TASK ITEM — Go through the data below. Pull out every line that has the word "computer".

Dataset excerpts
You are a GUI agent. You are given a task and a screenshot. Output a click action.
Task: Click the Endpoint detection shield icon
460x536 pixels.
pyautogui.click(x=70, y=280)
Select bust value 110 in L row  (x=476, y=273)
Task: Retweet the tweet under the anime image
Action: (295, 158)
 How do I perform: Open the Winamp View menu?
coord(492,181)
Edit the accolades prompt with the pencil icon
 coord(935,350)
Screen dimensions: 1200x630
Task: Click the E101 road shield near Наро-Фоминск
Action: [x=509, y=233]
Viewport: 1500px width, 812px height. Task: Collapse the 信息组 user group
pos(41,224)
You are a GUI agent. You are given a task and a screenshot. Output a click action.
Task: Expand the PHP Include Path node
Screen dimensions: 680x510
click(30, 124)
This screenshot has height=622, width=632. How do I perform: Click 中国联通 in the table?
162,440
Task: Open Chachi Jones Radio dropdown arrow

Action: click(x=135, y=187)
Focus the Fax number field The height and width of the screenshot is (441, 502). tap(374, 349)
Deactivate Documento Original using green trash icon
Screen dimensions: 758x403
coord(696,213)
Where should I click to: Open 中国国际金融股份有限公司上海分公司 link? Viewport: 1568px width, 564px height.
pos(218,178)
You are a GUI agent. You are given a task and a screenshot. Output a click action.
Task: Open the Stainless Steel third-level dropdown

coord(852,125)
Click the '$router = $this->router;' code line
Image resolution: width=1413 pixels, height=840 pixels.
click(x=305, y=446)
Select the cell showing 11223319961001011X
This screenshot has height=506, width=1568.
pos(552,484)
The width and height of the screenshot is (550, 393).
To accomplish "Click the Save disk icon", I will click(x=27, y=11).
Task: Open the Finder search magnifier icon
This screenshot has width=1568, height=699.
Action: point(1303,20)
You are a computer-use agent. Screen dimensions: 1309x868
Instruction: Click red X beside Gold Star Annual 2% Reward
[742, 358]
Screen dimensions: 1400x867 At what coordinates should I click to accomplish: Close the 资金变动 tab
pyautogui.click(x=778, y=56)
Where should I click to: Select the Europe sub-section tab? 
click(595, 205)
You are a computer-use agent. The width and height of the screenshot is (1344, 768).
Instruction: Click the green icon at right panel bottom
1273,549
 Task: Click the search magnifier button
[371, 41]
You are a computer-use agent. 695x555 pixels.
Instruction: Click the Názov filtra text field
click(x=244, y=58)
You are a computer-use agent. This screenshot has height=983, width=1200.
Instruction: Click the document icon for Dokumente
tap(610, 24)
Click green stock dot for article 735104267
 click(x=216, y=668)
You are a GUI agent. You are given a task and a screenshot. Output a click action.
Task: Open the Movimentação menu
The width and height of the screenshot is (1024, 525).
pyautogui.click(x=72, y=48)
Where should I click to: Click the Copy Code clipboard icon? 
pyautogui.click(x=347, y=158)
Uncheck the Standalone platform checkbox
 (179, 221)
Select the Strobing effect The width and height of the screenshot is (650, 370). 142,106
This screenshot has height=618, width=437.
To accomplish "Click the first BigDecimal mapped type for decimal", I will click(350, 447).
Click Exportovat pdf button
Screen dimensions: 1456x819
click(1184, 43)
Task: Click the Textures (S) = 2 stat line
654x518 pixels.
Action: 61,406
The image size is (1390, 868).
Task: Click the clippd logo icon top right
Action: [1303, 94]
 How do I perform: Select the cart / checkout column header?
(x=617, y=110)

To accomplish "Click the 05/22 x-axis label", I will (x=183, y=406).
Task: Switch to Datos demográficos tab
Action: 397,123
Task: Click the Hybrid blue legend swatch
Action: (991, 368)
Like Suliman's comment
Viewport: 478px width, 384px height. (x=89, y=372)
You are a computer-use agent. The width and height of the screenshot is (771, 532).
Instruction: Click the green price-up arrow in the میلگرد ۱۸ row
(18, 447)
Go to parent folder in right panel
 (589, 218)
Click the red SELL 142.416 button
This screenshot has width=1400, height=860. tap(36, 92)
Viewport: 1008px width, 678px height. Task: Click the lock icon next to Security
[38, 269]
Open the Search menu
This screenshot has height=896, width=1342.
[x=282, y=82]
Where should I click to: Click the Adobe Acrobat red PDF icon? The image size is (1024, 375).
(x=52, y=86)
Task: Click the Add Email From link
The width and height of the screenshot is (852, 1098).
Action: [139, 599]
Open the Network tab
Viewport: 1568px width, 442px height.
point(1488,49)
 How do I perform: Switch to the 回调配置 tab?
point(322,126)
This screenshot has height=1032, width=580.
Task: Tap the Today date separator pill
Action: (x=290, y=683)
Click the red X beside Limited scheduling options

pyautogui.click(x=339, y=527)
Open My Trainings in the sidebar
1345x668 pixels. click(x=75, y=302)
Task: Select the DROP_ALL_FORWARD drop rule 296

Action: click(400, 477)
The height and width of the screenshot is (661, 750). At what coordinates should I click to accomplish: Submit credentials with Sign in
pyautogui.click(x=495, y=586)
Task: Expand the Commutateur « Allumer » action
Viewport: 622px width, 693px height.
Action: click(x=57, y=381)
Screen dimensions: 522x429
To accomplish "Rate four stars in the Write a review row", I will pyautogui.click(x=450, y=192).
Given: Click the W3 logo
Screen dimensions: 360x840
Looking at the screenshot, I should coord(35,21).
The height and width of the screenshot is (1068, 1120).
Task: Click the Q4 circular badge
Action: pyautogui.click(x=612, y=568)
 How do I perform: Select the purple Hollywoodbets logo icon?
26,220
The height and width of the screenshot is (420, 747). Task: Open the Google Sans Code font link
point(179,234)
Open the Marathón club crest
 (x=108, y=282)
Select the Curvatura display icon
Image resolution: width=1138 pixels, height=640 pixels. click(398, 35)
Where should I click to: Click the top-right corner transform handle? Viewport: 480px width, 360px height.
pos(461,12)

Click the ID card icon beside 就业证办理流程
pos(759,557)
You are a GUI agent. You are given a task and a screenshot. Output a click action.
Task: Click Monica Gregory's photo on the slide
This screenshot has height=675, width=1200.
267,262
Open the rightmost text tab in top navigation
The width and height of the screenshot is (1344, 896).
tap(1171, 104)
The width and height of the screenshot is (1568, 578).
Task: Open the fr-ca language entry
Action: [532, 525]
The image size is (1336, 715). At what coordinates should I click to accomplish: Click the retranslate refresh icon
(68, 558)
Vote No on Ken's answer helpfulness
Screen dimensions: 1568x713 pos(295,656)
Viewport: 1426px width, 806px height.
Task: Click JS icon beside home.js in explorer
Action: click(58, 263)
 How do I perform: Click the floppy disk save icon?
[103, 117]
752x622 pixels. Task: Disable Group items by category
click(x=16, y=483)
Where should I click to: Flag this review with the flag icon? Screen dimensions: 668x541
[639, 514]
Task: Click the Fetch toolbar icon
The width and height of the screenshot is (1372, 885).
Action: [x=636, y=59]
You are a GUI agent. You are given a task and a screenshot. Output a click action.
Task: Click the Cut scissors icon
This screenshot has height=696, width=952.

YOUR RESPONSE —
You are a computer-use agent. Screen dimensions: 1309x868
You are a computer-use agent. The width and height of the screenshot is (1344, 768).
You are a computer-use agent. 695x555 pixels.
You are a computer-use agent. This screenshot has height=983, width=1200.
You are a computer-use agent. The width and height of the screenshot is (771, 532).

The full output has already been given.